* _Task objective_
Place each line of the listing below into a Markdown table with two columns, Row for the line's number and Line for its text, skipping blank lines. Leave the pictures out of the table.

* _Records for the task_
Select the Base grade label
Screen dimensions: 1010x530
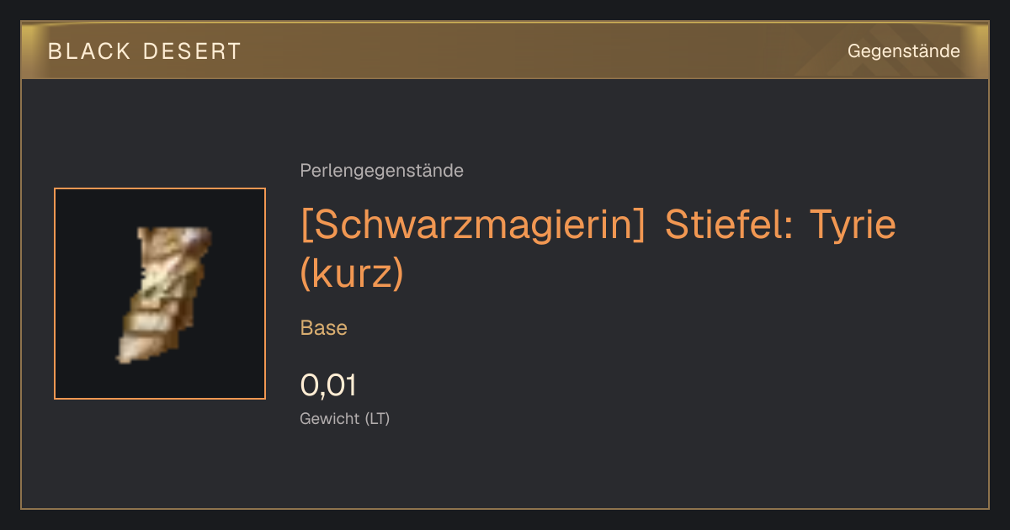(x=324, y=328)
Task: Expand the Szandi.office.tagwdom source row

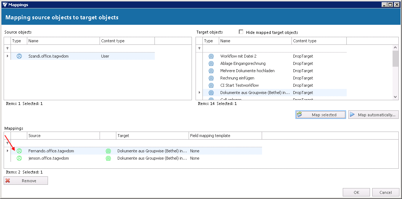Action: pos(7,56)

* _Problem solution_
| Row | Line |
|---|---|
| 1 | Select the Base grade label |
| 2 | Screen dimensions: 1010x530 |
| 3 | (x=324, y=328) |
| 4 | Task: Expand the Szandi.office.tagwdom source row |
| 5 | Action: pos(7,56) |